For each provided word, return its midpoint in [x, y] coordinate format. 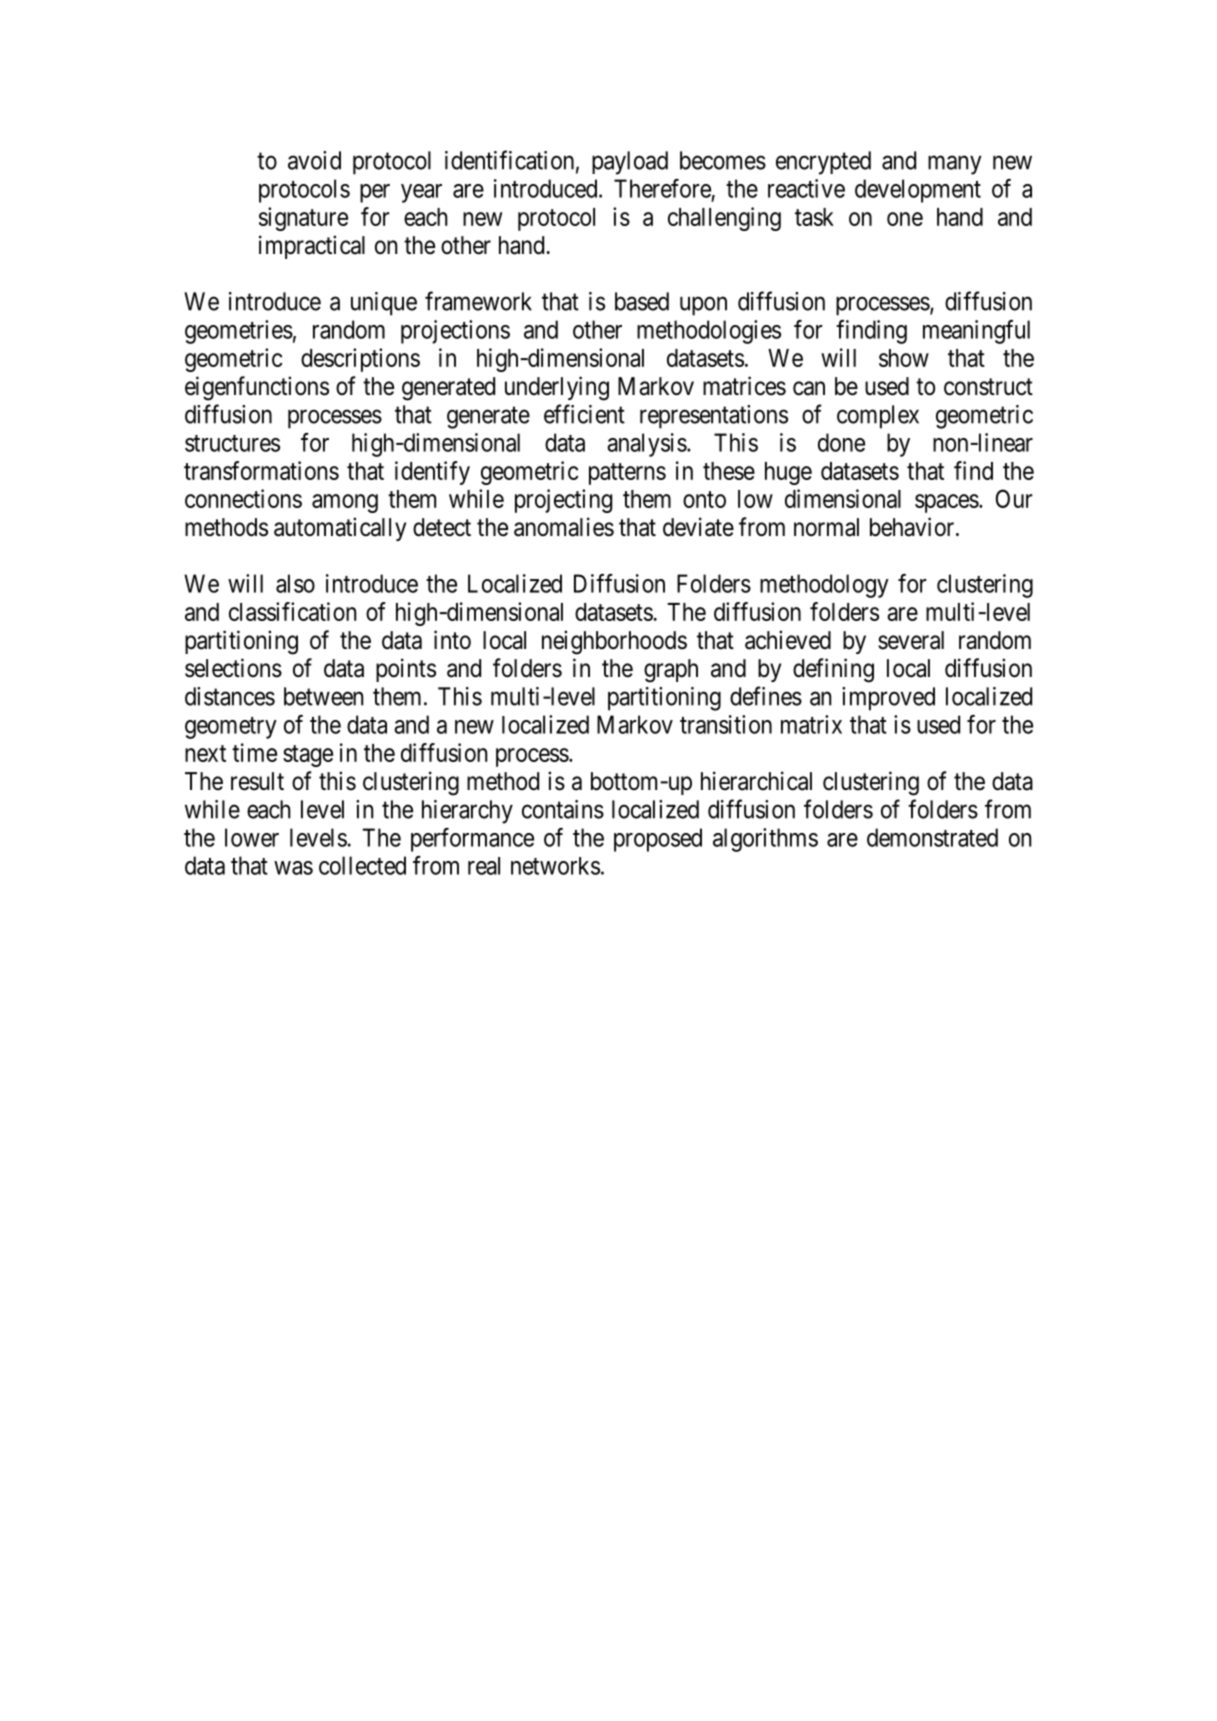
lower [252, 837]
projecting [563, 501]
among [345, 503]
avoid [314, 160]
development [918, 191]
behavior [913, 527]
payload [630, 163]
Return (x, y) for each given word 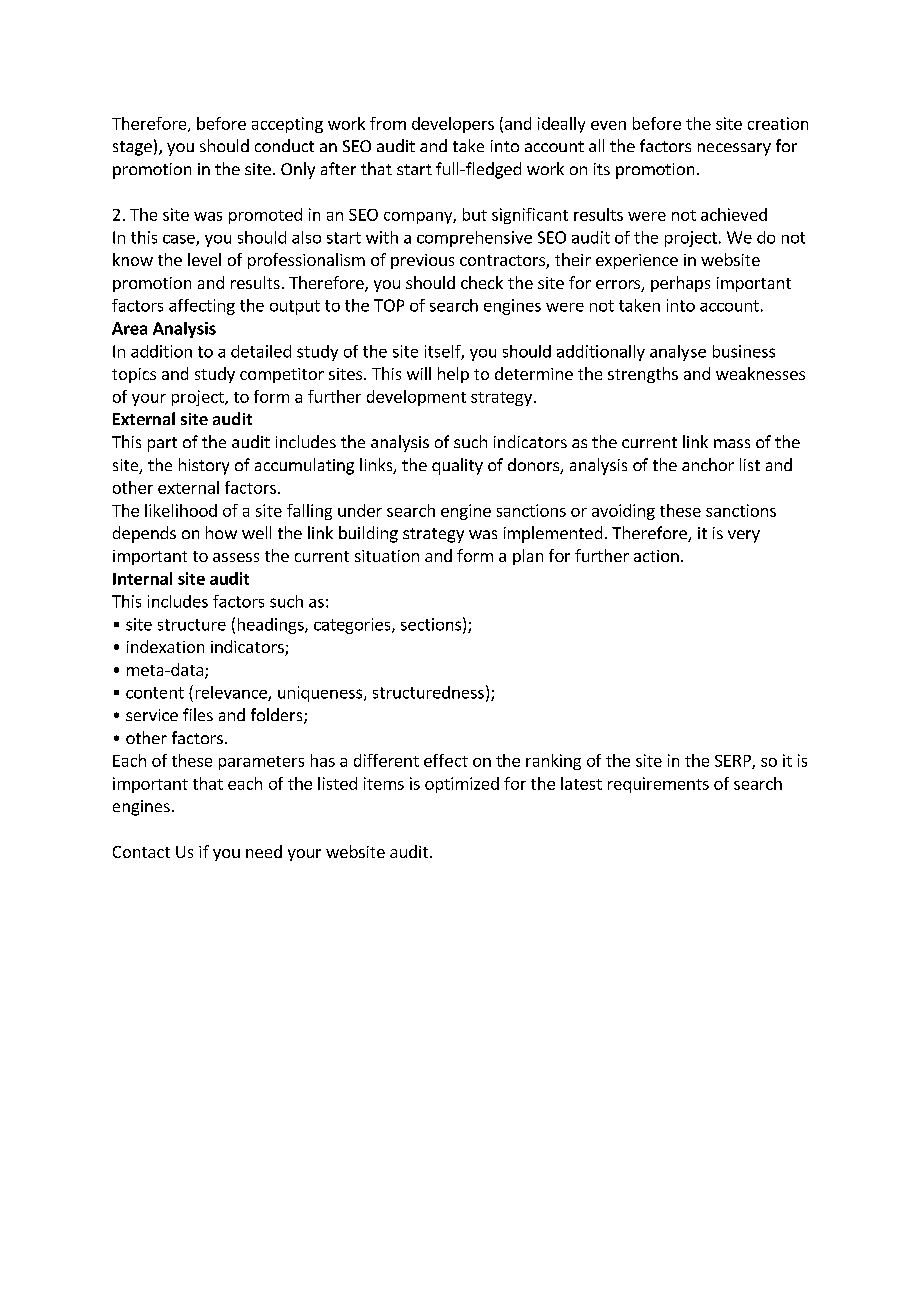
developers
━━━━━━━━━━━━━━━━━━━━━━━━━━━━━━
Task description » Copy out every line of the records word for word, leaving out the pictures.

Task answer »
For each provided word, return its midpoint in [x, y] coordinate format. 
lower [252, 837]
projecting [563, 501]
among [345, 503]
avoid [314, 160]
development [918, 191]
behavior [913, 527]
payload [630, 163]
Return (x, y) for each given word 
developers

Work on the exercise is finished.